> What you have to do: Between the line containing "דף הבית (90, 1879)" and the line containing "גבעתיים (90, 2039)" lies a run of lines; give that run again exactly, with both of those lines, and nothing else from the entries below.

> Records for processing:
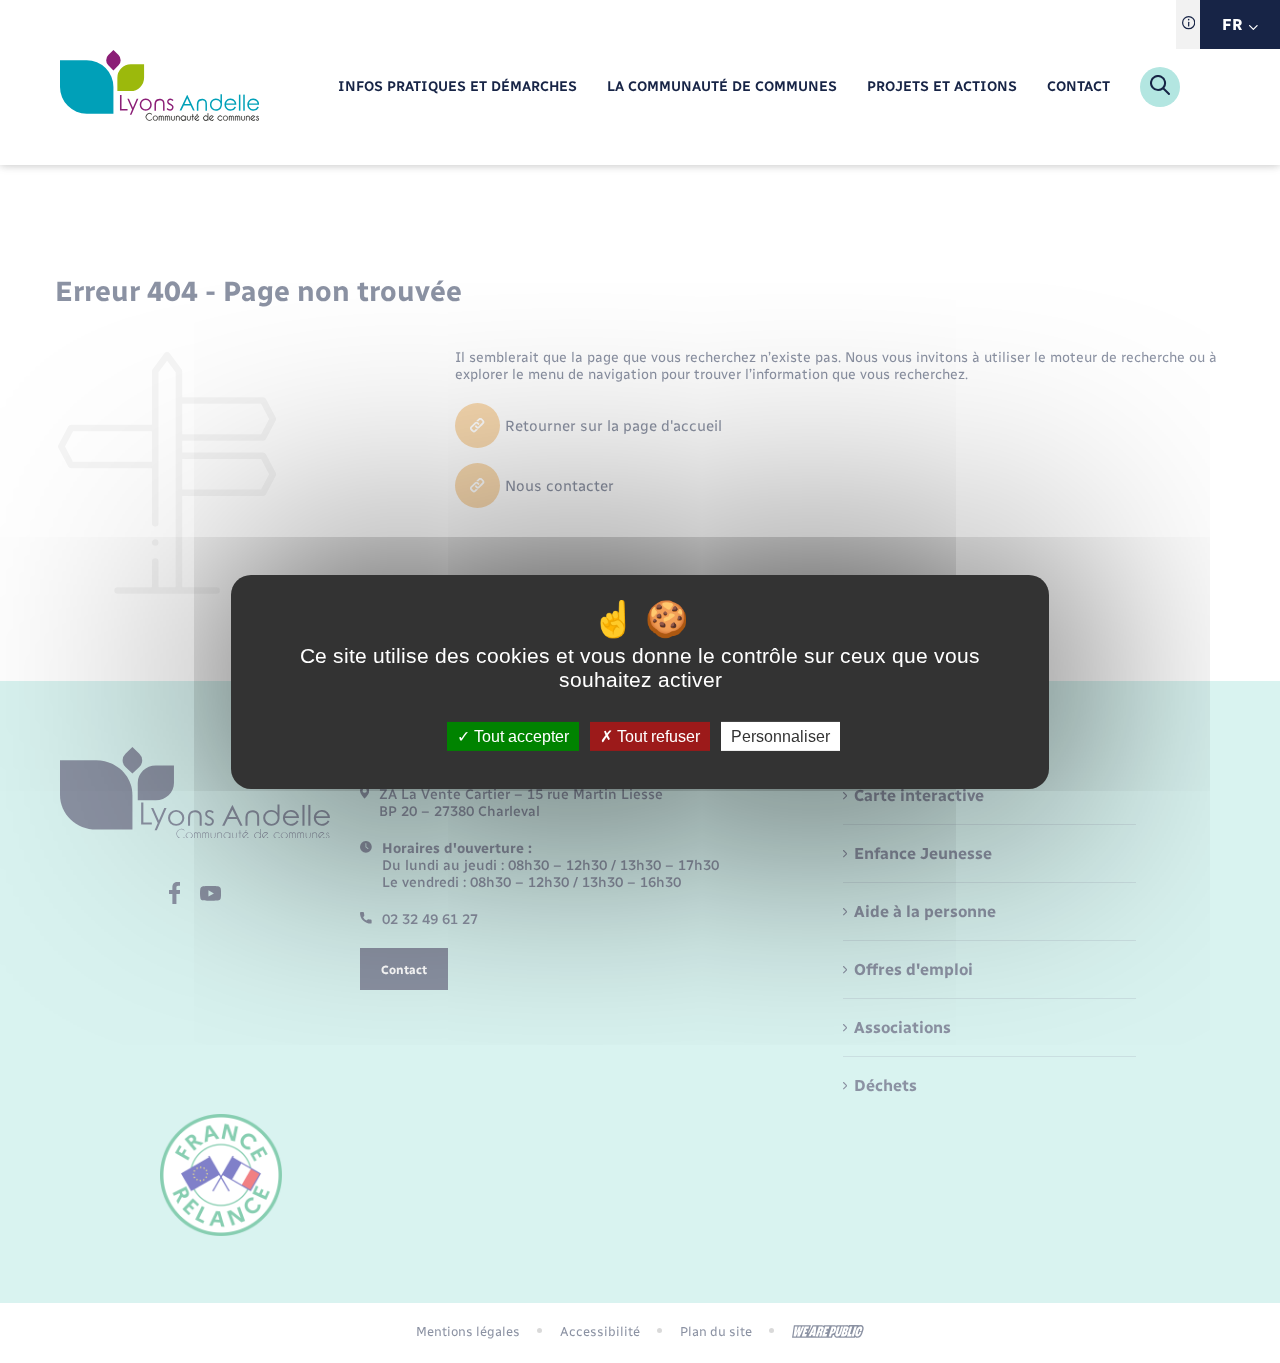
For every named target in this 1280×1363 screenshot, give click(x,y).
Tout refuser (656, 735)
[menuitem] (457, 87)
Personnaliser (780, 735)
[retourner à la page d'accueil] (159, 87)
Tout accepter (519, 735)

==

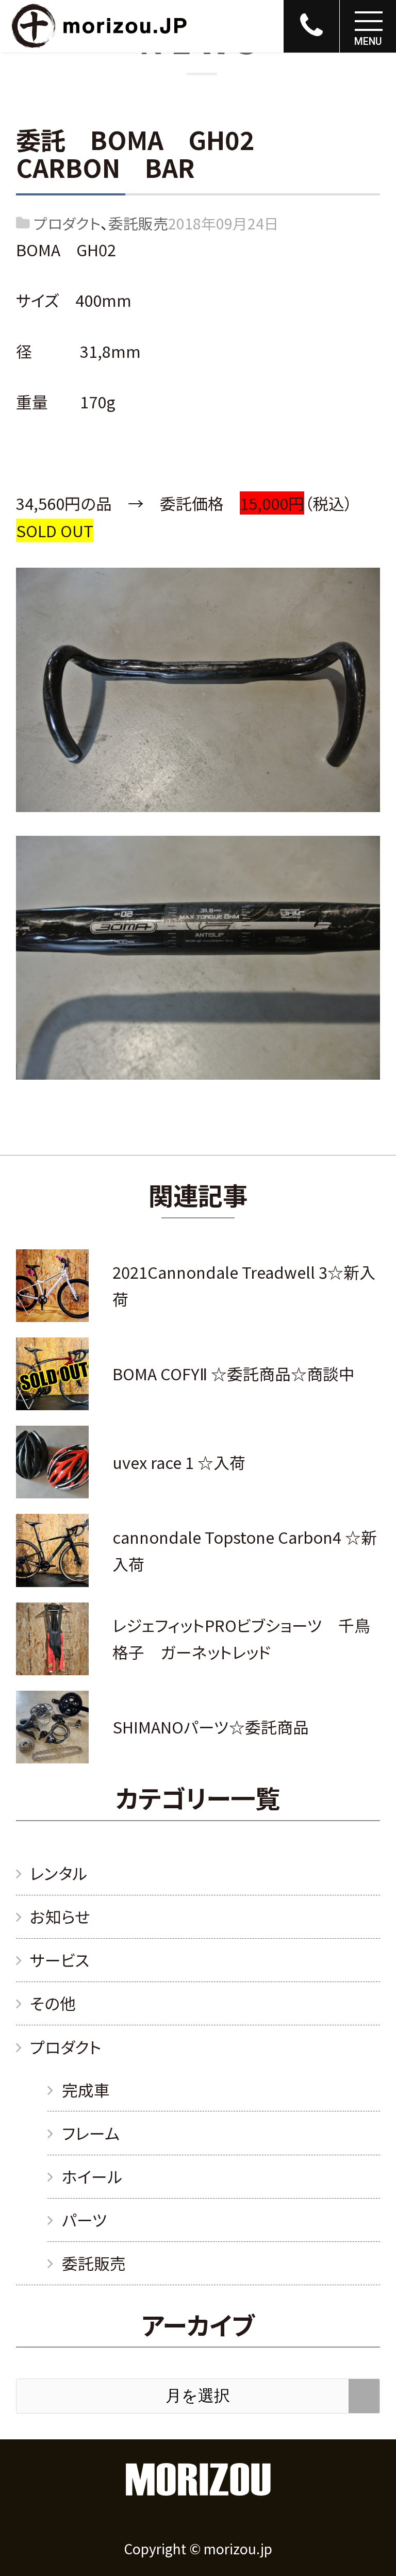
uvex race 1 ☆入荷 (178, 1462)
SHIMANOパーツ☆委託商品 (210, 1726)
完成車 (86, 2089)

==

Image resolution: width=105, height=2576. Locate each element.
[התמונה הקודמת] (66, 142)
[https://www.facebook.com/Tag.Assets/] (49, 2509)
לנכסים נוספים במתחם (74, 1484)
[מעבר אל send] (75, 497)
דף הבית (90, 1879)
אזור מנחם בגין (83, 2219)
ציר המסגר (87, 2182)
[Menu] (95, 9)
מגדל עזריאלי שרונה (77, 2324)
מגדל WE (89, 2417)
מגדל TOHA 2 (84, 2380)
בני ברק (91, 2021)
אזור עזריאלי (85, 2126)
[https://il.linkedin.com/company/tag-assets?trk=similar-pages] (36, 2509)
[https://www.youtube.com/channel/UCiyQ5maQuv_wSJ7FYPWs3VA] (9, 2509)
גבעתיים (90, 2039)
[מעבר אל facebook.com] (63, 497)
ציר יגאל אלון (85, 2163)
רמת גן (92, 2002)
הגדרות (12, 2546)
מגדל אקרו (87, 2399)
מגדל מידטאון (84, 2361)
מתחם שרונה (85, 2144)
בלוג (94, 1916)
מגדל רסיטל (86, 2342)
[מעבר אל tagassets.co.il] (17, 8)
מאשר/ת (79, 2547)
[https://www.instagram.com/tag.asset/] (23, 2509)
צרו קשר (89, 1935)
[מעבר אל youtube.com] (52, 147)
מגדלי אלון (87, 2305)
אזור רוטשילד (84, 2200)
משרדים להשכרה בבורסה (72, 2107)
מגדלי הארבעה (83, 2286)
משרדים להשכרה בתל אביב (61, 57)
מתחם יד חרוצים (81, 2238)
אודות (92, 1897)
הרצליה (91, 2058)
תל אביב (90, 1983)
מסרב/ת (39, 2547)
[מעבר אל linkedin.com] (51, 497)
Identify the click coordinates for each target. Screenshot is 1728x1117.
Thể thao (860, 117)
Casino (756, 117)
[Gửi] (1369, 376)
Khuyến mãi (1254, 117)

> Written response:
דף הבית (90, 1879)
אזור מנחם בגין (83, 2219)
ציר המסגר (87, 2182)
[Menu] (95, 9)
מגדל עזריאלי שרונה (77, 2324)
מגדל WE (89, 2417)
מגדל TOHA 2 (84, 2380)
בני ברק (91, 2021)
אזור עזריאלי (85, 2126)
[https://il.linkedin.com/company/tag-assets?trk=similar-pages] (36, 2509)
[https://www.youtube.com/channel/UCiyQ5maQuv_wSJ7FYPWs3VA] (9, 2509)
גבעתיים (90, 2039)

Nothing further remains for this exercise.